__ASSIGNMENT__: Report each line of the entries below that includes "computer".

BEGIN

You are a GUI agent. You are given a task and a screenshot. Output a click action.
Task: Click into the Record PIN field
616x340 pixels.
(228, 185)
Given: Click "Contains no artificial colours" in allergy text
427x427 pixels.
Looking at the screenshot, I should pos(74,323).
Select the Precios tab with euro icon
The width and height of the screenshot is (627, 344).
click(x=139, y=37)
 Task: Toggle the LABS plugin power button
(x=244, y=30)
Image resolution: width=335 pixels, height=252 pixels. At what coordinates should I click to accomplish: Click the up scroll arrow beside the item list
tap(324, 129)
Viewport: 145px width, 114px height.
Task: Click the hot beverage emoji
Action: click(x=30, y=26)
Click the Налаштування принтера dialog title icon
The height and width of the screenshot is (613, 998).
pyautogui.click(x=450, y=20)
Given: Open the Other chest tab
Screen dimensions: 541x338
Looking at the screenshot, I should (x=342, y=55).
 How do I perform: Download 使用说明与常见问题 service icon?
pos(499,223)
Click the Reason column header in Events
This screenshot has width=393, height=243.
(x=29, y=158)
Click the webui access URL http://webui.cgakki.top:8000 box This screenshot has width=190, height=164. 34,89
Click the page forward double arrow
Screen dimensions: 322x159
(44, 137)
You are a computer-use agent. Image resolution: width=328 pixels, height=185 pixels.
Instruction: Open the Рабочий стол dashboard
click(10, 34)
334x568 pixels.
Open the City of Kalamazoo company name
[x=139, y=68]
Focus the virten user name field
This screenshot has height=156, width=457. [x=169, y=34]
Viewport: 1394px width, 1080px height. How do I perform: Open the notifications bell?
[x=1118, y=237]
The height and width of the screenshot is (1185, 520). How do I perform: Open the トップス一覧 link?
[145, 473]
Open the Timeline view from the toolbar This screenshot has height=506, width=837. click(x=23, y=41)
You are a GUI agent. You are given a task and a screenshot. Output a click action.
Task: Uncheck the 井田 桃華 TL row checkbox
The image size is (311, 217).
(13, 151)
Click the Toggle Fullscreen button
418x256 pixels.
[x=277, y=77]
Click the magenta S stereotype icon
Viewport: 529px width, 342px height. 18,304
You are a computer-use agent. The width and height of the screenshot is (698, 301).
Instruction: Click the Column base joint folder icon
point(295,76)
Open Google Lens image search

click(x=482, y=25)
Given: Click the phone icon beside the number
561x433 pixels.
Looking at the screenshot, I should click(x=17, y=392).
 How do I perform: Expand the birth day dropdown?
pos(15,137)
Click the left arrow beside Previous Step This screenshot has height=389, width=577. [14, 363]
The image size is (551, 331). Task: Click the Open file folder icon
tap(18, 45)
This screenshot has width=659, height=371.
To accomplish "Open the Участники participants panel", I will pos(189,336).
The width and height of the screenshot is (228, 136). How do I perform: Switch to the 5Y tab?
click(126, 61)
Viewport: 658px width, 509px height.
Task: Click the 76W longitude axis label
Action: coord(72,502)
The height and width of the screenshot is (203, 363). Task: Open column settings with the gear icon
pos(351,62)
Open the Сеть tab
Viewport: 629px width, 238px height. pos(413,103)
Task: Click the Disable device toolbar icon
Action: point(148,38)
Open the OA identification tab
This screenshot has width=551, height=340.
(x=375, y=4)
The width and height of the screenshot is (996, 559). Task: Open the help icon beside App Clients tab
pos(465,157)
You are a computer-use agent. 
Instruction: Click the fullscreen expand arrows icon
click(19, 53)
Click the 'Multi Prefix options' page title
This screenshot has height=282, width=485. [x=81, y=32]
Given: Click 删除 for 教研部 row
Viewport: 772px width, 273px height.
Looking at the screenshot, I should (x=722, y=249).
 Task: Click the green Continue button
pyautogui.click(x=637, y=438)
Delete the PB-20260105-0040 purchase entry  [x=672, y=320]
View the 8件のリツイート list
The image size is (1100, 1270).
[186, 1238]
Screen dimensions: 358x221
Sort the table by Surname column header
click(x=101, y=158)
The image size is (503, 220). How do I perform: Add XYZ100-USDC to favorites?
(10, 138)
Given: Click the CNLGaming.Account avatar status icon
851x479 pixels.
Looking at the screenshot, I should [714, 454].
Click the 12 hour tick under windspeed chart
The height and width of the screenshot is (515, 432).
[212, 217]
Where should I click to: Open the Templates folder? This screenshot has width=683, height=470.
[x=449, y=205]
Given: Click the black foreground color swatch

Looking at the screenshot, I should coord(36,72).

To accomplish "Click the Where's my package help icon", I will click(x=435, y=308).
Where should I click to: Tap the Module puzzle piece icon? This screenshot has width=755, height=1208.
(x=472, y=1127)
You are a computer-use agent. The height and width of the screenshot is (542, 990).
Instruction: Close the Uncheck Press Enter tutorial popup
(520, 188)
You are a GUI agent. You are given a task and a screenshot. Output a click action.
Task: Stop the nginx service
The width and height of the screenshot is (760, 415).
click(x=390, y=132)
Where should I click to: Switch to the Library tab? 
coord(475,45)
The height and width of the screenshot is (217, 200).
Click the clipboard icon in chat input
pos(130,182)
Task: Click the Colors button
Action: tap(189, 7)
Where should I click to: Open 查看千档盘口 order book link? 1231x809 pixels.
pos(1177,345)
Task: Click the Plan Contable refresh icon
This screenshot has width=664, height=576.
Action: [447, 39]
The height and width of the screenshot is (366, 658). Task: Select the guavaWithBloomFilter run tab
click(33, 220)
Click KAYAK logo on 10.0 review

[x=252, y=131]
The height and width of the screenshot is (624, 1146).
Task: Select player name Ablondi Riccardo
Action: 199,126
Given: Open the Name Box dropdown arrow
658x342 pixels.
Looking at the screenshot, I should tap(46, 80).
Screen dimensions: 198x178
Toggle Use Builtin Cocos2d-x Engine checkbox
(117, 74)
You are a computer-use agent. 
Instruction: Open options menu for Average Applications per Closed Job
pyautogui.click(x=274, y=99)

END

__SOLUTION TO THIS TASK__:
You are a computer-use agent. Image resolution: width=328 pixels, height=185 pixels.
You are a computer-use agent. The width and height of the screenshot is (698, 301).
You are a computer-use agent. 
You are a computer-use agent. The height and width of the screenshot is (542, 990).
You are a computer-use agent. 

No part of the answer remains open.